[Records from a collection]
------------------------------------------------------------

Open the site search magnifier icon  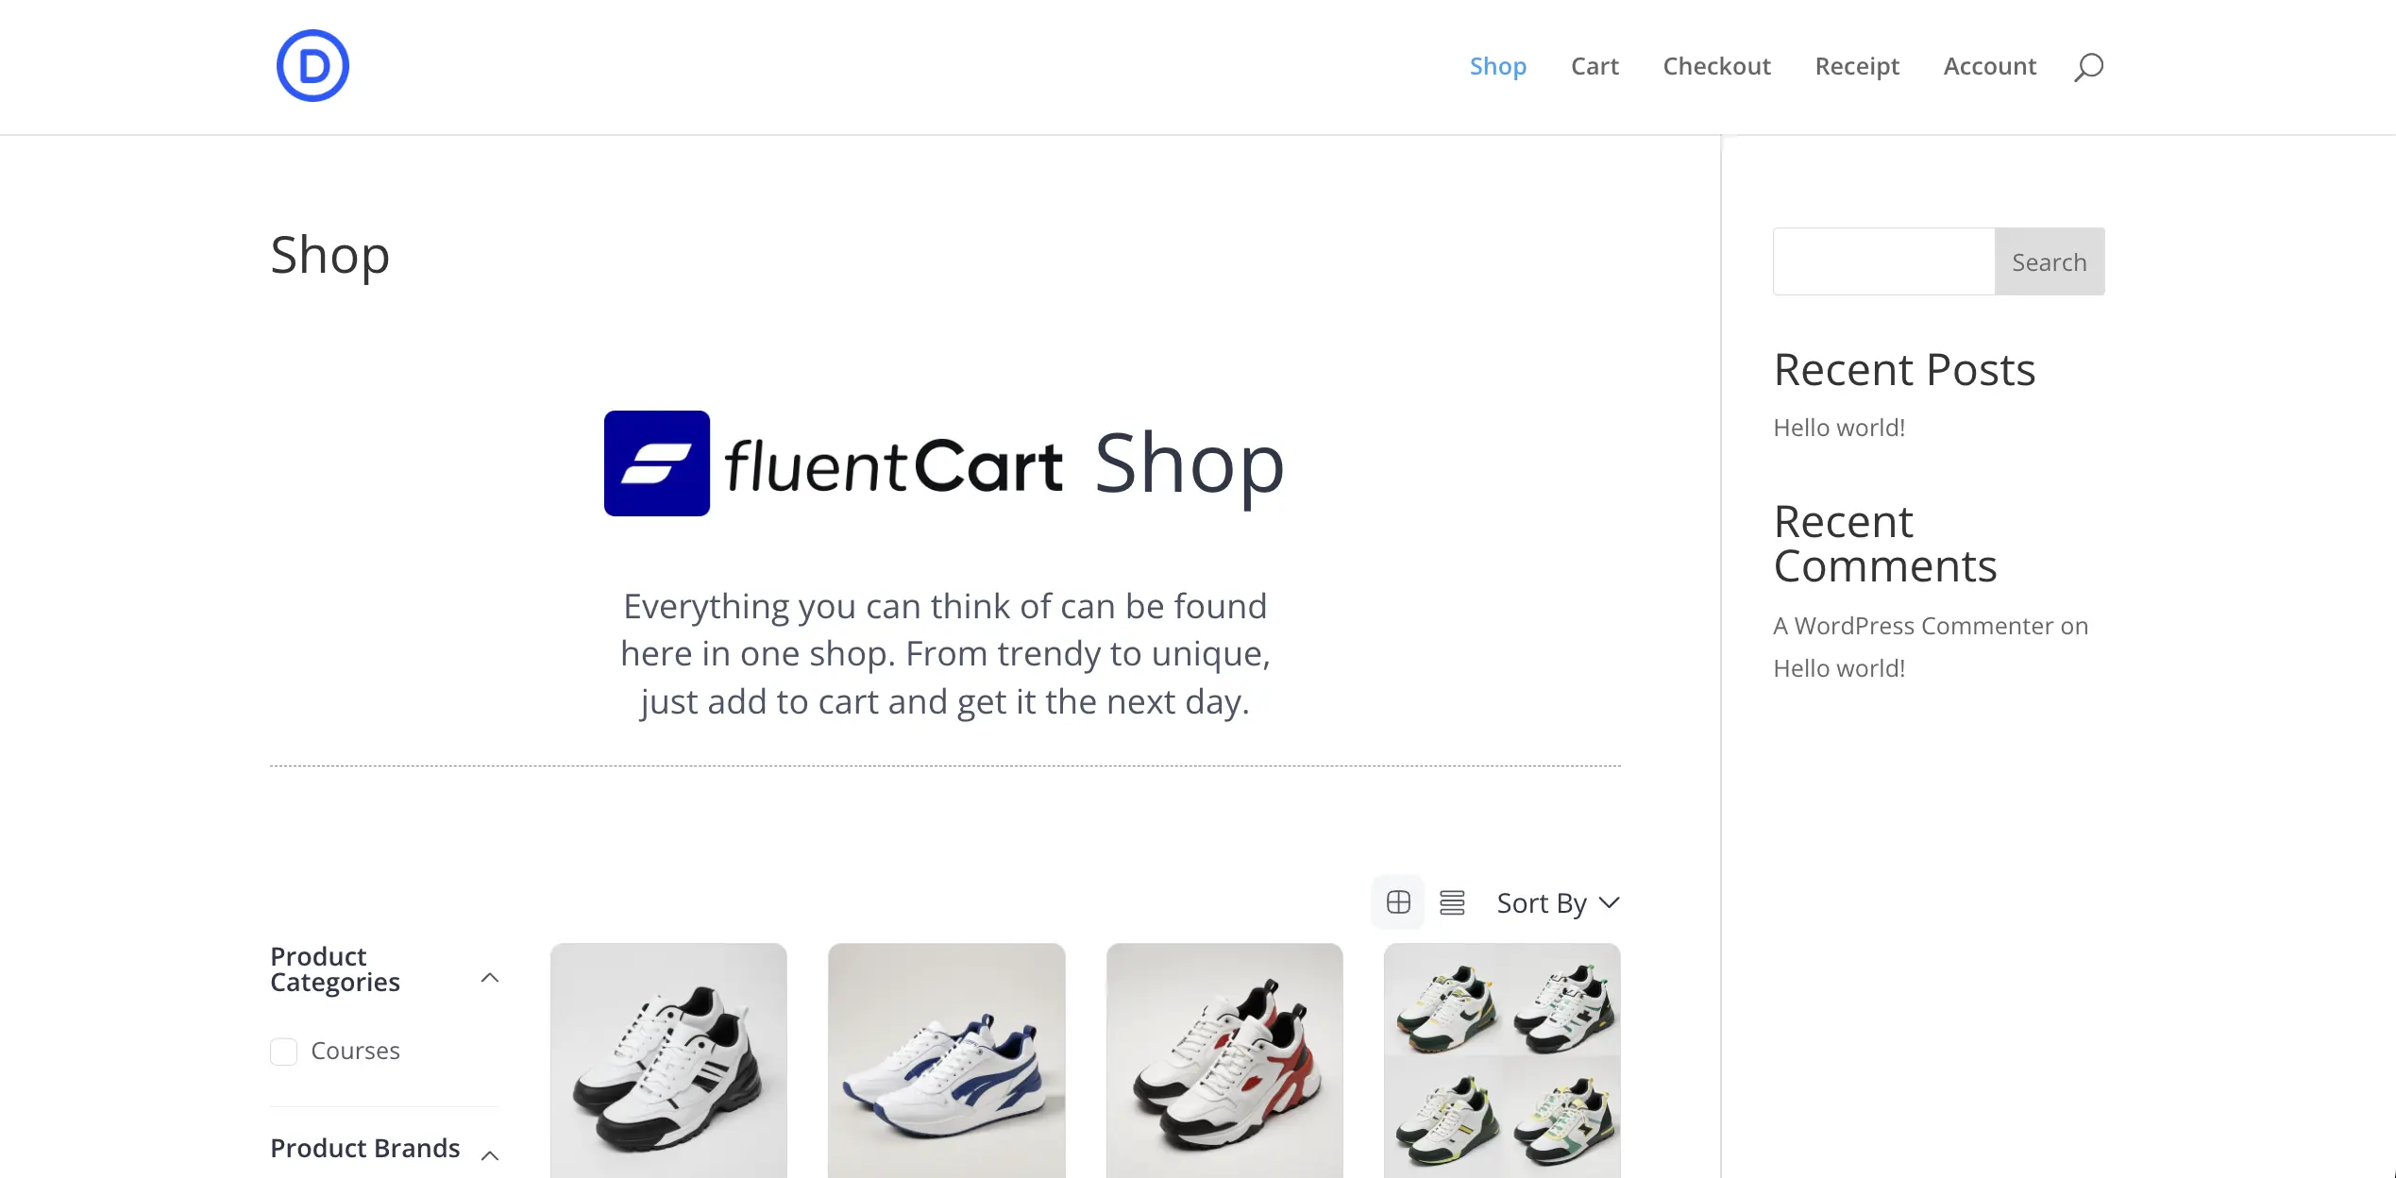(2086, 66)
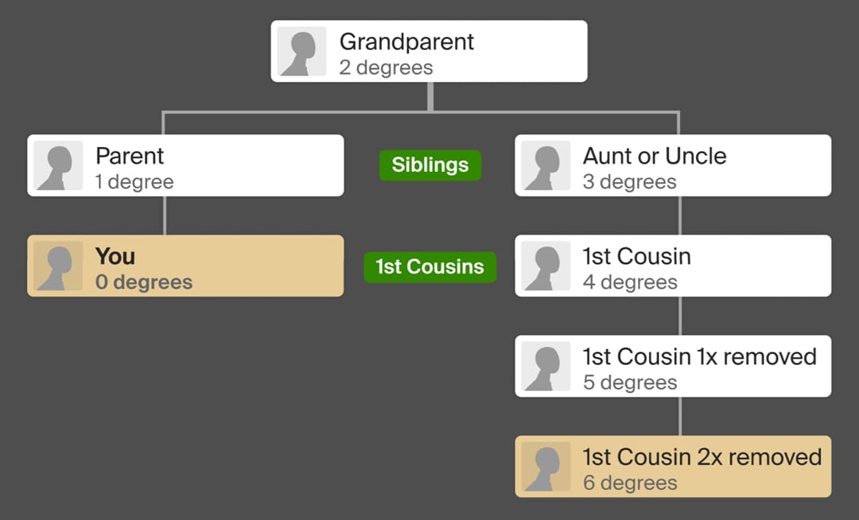Click the 1st Cousin avatar icon

[x=546, y=266]
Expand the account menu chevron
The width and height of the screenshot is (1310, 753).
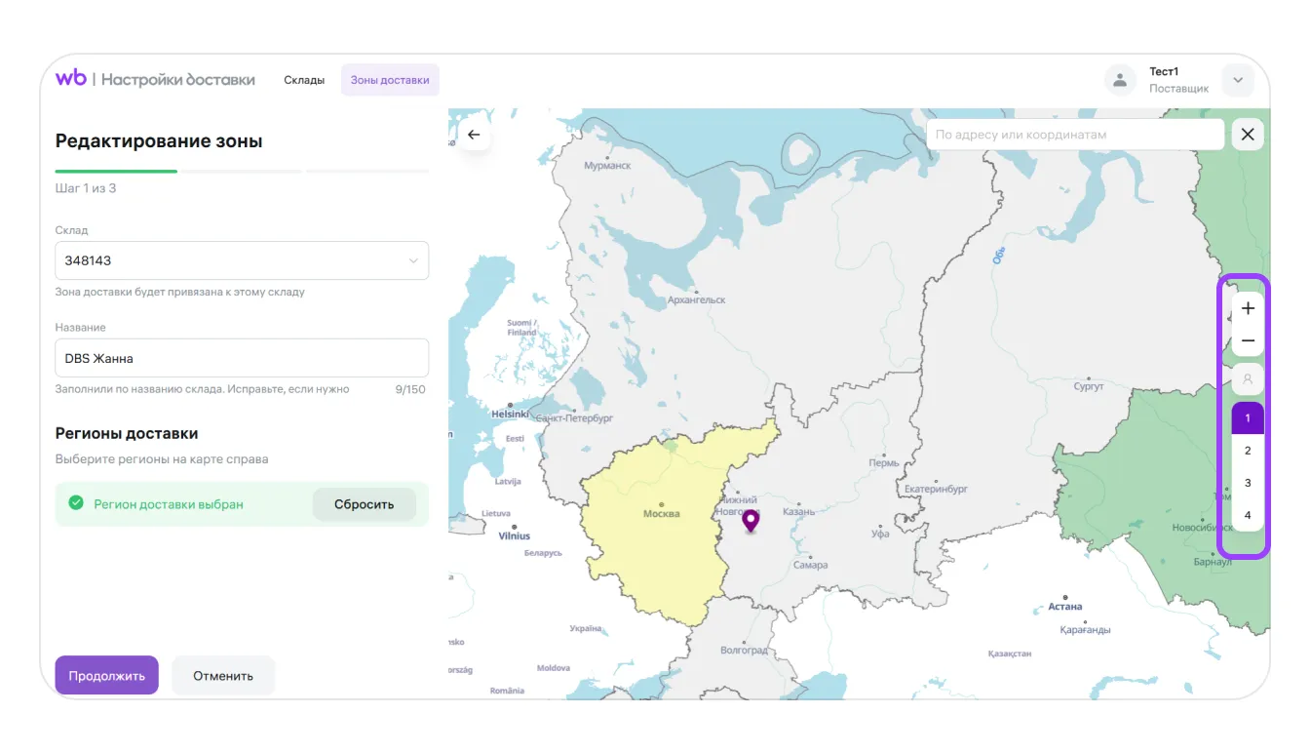pyautogui.click(x=1238, y=80)
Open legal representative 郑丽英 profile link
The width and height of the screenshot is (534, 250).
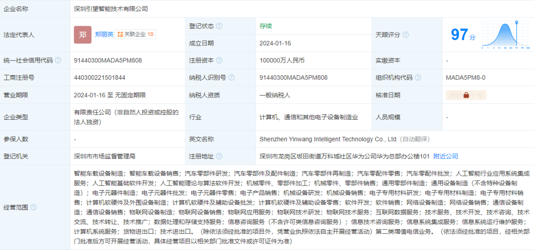click(104, 35)
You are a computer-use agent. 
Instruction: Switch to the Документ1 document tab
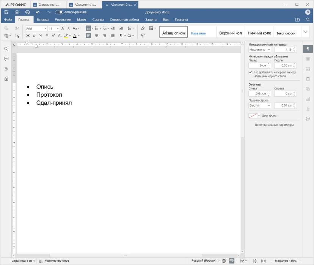click(x=84, y=5)
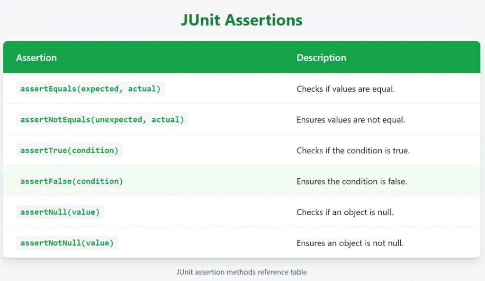
Task: Click description 'Checks if an object is null.'
Action: tap(345, 212)
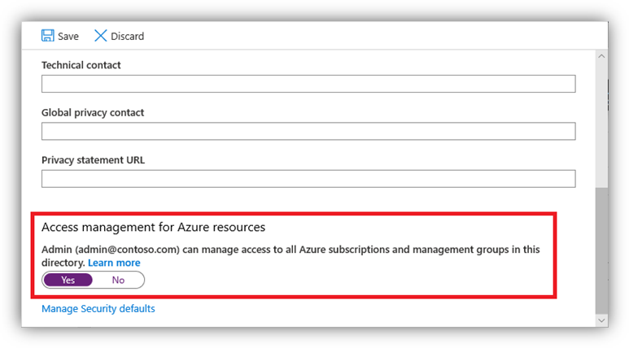The height and width of the screenshot is (348, 629).
Task: Click the Privacy statement URL label
Action: coord(93,160)
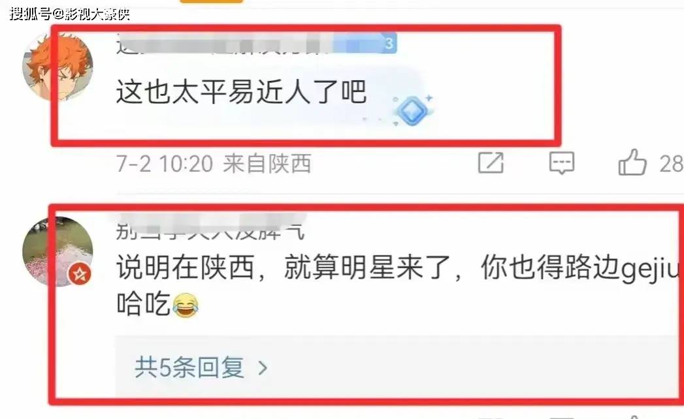Click the laughing-crying emoji
Viewport: 684px width, 419px height.
(186, 305)
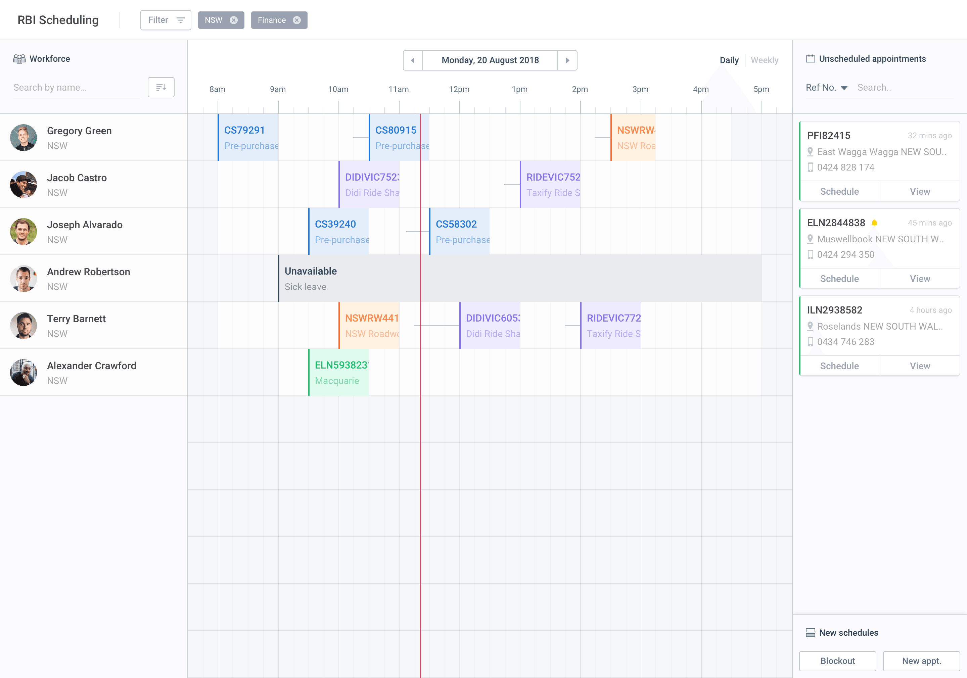Viewport: 967px width, 678px height.
Task: Click the bell alert icon on ELN2844838
Action: click(x=874, y=223)
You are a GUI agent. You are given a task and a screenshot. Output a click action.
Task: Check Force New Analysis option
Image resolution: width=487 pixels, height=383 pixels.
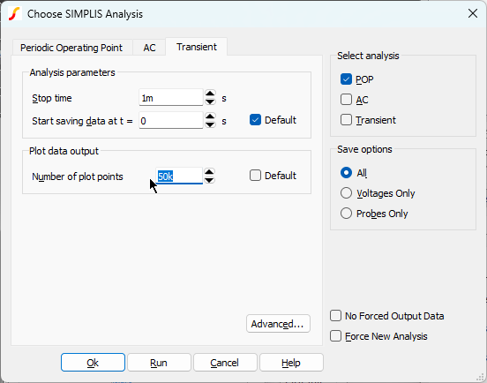pyautogui.click(x=336, y=336)

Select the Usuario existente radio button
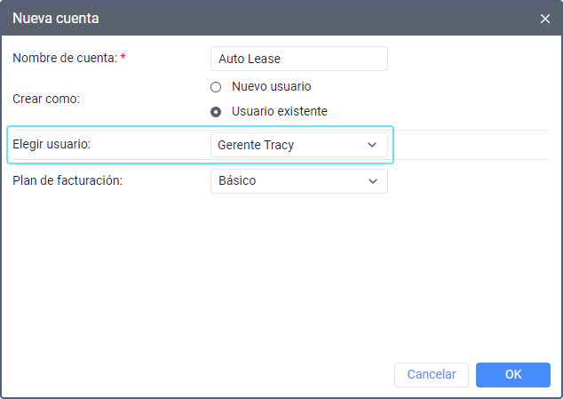[x=216, y=112]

------------------------------------------------------------

Only a number is expected in reply: how many lines of the entries hold the word "agent"?

_OUTPUT BELOW_
2